李雙虎笑道:“臺上的兩個拳手,一個黑色短褲,一個穿白色短褲。咱們押錢,賭他們誰勝誰負。”
“賭多少?”
“每一場押的錢,下限是一萬,上限是一百萬。”李雙虎說道。
“可以,這一場你押多少?”
“就十萬吧,這一場,我押白短褲獲勝。”李雙虎笑道。
“我跟了,我押十萬,黑短褲獲勝。”杜飛說道。
這時,一個二十多歲的小胡子,走了過來,收了杜飛放在身旁空位上的那十萬塊現金,笑道:“杜老板,這十萬塊,是你購買貴賓席的費用。不交這十萬塊,你根本就沒有資格,坐在虎爺的身邊。”
“我明白了,你是讓我再花十萬塊下注,對吧?”
“正是此意。”小胡子笑道。
“拿去吧。”杜飛又從背包里,掏出了十摞百元紅鈔。
“我去,你帶這么多現金,太不方便了吧?”
坐在后排的那個肥頭,忍不住說道。
“你懂個屁,賭博能用轉賬嗎?條子一查就查出來了。搞不好條子還說你,參與了洗錢。”
杜飛用看智障的眼神,掃了肥頭一眼,不屑道。
肥頭無以對,心里也有點慌了。
小胡子連忙說道:“杜老板不必擔心,我們這里的手續,是合法的。”
“算了,賭錢違法,咱們不賭錢了。咱們賭別的。”杜飛說道。
“你想賭什么?”李雙虎好奇道。
“誰輸了,誰就幫勝利者,做一件事情,怎么樣?”杜飛笑道。
“你想讓我,幫你辦事?”李雙虎試探道。
“我賭贏了這一場之后,才有機會,讓你幫我辦事。”杜飛笑道。
“是這個理兒,你小子挺有意思的,我跟你賭了。”李雙虎說道。
片刻之后,穿黑短褲的拳手,漸漸落入了下風。
“哈哈,杜老弟,你運氣不好,黑短褲快輸了。”李雙虎笑道。
他心道:“等他輸了,我就讓他,把他的女朋友,借我玩幾天。他要是沒有女朋友,我就讓他,做我的狗。”
杜飛不會讀心術。
他不知道,李雙虎此時的心理活動。
別人都以為,他快輸了。
他卻不慌不忙地,從芥子袋里掏出一盒雪茄,叼著一根點上火,吸了幾口,吐出了一串煙圈。

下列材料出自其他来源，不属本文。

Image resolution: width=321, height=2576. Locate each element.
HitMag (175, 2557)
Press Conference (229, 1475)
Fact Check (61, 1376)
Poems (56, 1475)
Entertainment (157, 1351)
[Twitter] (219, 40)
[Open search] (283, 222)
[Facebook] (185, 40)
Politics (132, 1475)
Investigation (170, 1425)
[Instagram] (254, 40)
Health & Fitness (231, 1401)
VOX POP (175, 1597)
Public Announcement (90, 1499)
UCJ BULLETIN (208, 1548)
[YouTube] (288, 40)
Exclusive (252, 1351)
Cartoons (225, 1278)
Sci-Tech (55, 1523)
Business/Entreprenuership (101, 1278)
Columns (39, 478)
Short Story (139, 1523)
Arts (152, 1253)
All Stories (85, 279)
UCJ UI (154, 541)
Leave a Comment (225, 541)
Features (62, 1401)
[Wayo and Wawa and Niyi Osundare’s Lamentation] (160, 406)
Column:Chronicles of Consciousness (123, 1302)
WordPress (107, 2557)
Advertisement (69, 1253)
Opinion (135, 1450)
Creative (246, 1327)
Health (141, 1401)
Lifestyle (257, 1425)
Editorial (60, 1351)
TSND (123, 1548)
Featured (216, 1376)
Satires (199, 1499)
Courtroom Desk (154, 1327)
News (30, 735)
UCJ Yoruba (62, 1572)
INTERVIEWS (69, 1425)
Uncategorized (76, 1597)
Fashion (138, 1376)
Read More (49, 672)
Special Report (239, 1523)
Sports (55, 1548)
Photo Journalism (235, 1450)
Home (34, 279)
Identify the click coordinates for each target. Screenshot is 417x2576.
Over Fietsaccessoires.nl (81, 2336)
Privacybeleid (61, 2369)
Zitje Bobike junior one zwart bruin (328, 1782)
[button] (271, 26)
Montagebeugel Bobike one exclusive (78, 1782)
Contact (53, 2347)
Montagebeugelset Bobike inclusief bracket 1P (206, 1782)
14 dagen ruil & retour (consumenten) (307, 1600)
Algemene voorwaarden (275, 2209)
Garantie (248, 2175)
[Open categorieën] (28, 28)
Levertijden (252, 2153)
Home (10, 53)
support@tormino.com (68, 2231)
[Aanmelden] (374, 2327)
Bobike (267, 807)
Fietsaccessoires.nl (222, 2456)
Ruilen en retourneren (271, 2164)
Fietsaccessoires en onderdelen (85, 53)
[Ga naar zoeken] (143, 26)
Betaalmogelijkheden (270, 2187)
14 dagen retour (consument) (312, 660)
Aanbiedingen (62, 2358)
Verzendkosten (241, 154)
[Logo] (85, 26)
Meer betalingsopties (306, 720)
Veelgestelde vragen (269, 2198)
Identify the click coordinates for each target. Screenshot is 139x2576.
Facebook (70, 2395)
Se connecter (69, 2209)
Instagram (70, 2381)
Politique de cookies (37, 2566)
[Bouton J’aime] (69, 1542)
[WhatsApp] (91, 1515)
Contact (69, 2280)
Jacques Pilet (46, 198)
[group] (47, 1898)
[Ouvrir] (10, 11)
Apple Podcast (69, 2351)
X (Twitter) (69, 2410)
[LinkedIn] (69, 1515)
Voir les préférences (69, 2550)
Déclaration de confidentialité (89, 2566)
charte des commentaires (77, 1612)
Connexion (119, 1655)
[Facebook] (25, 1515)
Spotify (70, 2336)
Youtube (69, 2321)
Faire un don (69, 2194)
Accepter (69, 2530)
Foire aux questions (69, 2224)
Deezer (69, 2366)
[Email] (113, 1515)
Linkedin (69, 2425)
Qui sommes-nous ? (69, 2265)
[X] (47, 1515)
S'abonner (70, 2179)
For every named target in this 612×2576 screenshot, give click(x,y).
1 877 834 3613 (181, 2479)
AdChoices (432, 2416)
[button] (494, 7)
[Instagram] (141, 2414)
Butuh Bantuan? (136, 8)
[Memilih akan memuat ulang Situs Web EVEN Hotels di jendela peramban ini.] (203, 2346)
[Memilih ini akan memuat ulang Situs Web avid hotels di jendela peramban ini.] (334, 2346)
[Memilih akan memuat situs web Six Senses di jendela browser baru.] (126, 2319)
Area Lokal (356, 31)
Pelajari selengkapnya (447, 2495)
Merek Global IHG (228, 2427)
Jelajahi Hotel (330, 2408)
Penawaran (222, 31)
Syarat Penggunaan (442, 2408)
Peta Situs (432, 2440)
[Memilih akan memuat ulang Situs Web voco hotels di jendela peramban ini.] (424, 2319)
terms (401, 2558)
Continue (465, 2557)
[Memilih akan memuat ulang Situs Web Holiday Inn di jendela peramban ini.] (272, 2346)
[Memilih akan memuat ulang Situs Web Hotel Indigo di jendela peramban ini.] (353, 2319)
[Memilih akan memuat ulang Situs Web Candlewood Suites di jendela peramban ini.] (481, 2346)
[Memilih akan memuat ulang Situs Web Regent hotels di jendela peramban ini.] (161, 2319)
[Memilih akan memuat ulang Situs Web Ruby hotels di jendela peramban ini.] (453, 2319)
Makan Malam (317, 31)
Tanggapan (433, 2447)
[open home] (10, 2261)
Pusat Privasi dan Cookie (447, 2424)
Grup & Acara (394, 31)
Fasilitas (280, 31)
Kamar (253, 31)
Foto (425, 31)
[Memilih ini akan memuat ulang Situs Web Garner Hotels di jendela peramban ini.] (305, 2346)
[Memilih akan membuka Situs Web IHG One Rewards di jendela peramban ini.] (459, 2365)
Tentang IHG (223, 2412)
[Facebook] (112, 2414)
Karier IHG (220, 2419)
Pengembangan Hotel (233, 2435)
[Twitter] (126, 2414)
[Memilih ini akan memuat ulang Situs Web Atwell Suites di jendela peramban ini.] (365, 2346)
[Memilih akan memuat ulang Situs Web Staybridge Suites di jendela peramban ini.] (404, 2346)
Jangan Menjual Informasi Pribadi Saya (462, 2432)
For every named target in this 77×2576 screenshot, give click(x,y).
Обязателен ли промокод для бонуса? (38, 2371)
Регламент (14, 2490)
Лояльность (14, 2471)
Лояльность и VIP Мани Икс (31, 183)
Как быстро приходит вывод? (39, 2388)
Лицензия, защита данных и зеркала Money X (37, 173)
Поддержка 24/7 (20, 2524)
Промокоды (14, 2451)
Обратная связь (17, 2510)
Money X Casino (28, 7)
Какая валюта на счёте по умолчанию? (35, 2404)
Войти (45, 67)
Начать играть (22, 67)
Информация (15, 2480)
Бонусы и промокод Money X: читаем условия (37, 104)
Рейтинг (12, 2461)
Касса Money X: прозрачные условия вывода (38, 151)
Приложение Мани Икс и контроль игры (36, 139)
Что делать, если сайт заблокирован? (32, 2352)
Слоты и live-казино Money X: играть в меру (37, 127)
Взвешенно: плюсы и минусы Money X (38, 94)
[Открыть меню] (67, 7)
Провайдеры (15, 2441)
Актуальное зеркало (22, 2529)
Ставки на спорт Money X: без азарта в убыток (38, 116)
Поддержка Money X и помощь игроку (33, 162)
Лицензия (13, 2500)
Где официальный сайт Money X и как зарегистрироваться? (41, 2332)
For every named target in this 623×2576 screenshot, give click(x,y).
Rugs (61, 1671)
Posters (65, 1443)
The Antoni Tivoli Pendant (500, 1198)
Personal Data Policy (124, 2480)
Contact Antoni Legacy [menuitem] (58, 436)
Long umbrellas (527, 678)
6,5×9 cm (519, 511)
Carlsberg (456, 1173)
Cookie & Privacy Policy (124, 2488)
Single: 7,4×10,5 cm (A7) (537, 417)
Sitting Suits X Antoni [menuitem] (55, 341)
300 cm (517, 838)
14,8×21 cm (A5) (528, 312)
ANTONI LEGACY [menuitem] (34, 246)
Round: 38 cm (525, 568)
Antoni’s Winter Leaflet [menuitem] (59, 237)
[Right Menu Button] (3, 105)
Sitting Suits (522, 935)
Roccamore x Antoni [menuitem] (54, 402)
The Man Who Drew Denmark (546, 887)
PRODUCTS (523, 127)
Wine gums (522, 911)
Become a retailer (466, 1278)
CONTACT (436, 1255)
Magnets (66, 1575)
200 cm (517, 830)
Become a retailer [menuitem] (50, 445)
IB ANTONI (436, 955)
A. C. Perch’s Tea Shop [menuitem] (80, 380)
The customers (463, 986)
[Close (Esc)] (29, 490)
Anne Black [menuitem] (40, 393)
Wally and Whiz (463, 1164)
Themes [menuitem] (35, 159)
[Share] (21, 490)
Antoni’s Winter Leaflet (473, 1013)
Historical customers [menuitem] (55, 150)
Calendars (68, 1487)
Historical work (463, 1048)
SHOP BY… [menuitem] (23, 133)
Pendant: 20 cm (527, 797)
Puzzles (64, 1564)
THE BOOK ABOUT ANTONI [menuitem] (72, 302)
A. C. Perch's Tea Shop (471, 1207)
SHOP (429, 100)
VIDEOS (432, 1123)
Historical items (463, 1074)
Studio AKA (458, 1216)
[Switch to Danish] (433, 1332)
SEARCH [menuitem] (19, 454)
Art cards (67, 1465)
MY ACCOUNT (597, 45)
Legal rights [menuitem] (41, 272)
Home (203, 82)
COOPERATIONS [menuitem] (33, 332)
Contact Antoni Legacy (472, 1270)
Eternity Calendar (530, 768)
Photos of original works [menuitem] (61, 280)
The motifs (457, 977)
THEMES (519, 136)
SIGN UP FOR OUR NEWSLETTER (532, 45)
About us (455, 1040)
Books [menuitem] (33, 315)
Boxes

杜飛吐的那口氣,蘊藏暗勁,把那一串煙圈,定向吹進了白短褲拳手的鼻子里。
杜飛平時根本就不抽煙。
那一盒的雪茄,被他摻了強效迷香。
現在,摻了強效迷香的煙圈,全都鉆進了白短褲選手的鼻孔里。
白短褲拳手,很快就昏昏欲睡,無法集中精神。
黑短褲拳手,立刻抓住機會,一通組合拳,干凈利落的把白短褲拳手,干趴下了。"